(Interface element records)
————————
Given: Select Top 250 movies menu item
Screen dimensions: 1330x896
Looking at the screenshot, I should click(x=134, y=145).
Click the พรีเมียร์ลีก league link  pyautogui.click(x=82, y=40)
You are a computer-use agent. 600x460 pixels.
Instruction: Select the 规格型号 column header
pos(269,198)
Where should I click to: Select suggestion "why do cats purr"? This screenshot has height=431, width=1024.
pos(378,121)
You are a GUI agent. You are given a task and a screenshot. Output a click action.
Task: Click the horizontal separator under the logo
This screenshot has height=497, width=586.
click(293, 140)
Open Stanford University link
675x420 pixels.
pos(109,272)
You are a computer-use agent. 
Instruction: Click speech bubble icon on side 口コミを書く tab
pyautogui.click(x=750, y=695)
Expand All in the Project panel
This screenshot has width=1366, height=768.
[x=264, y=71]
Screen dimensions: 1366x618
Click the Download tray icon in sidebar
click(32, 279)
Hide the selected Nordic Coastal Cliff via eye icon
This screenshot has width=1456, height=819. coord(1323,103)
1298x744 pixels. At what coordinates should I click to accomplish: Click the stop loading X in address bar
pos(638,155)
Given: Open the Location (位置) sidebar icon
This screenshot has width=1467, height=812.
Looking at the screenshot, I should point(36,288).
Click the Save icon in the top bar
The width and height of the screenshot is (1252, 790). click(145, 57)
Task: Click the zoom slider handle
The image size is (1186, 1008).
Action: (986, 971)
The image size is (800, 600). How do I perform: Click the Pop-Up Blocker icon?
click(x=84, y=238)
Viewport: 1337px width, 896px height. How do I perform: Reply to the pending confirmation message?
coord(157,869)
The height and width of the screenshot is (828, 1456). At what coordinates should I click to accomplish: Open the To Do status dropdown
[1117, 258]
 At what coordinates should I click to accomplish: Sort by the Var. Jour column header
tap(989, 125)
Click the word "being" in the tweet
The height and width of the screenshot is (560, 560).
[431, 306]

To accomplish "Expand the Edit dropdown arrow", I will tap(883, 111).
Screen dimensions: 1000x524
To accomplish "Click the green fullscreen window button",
————————
→ **Short problem**: Write out the lines of the material above as a numbered list, leaving out blank lines.

→ **Response to this task**:
1. Given: Select Top 250 movies menu item
2. Screen dimensions: 1330x896
3. Looking at the screenshot, I should click(x=134, y=145).
4. Click the พรีเมียร์ลีก league link  pyautogui.click(x=82, y=40)
5. You are a computer-use agent. 600x460 pixels.
6. Instruction: Select the 规格型号 column header
7. pos(269,198)
8. Where should I click to: Select suggestion "why do cats purr"? This screenshot has height=431, width=1024.
9. pos(378,121)
10. You are a GUI agent. You are given a task and a screenshot. Output a click action.
11. Task: Click the horizontal separator under the logo
12. This screenshot has height=497, width=586.
13. click(293, 140)
14. Open Stanford University link
15. 675x420 pixels.
16. pos(109,272)
17. You are a computer-use agent. 
18. Instruction: Click speech bubble icon on side 口コミを書く tab
19. pyautogui.click(x=750, y=695)
20. Expand All in the Project panel
21. This screenshot has width=1366, height=768.
22. [x=264, y=71]
23. Screen dimensions: 1366x618
24. Click the Download tray icon in sidebar
25. click(32, 279)
26. Hide the selected Nordic Coastal Cliff via eye icon
27. This screenshot has width=1456, height=819. coord(1323,103)
28. 1298x744 pixels. At what coordinates should I click to accomplish: Click the stop loading X in address bar
29. pos(638,155)
30. Given: Open the Location (位置) sidebar icon
31. This screenshot has width=1467, height=812.
32. Looking at the screenshot, I should point(36,288).
33. Click the Save icon in the top bar
34. The width and height of the screenshot is (1252, 790). click(145, 57)
35. Task: Click the zoom slider handle
36. The image size is (1186, 1008).
37. Action: (986, 971)
38. The image size is (800, 600). How do I perform: Click the Pop-Up Blocker icon?
39. click(x=84, y=238)
40. Viewport: 1337px width, 896px height. How do I perform: Reply to the pending confirmation message?
41. coord(157,869)
42. The height and width of the screenshot is (828, 1456). At what coordinates should I click to accomplish: Open the To Do status dropdown
43. [1117, 258]
44.  At what coordinates should I click to accomplish: Sort by the Var. Jour column header
45. tap(989, 125)
46. Click the word "being" in the tweet
47. The height and width of the screenshot is (560, 560).
48. [431, 306]
49. To accomplish "Expand the Edit dropdown arrow", I will tap(883, 111).
50. Screen dimensions: 1000x524
51. To accomplish "Click the green fullscreen window button",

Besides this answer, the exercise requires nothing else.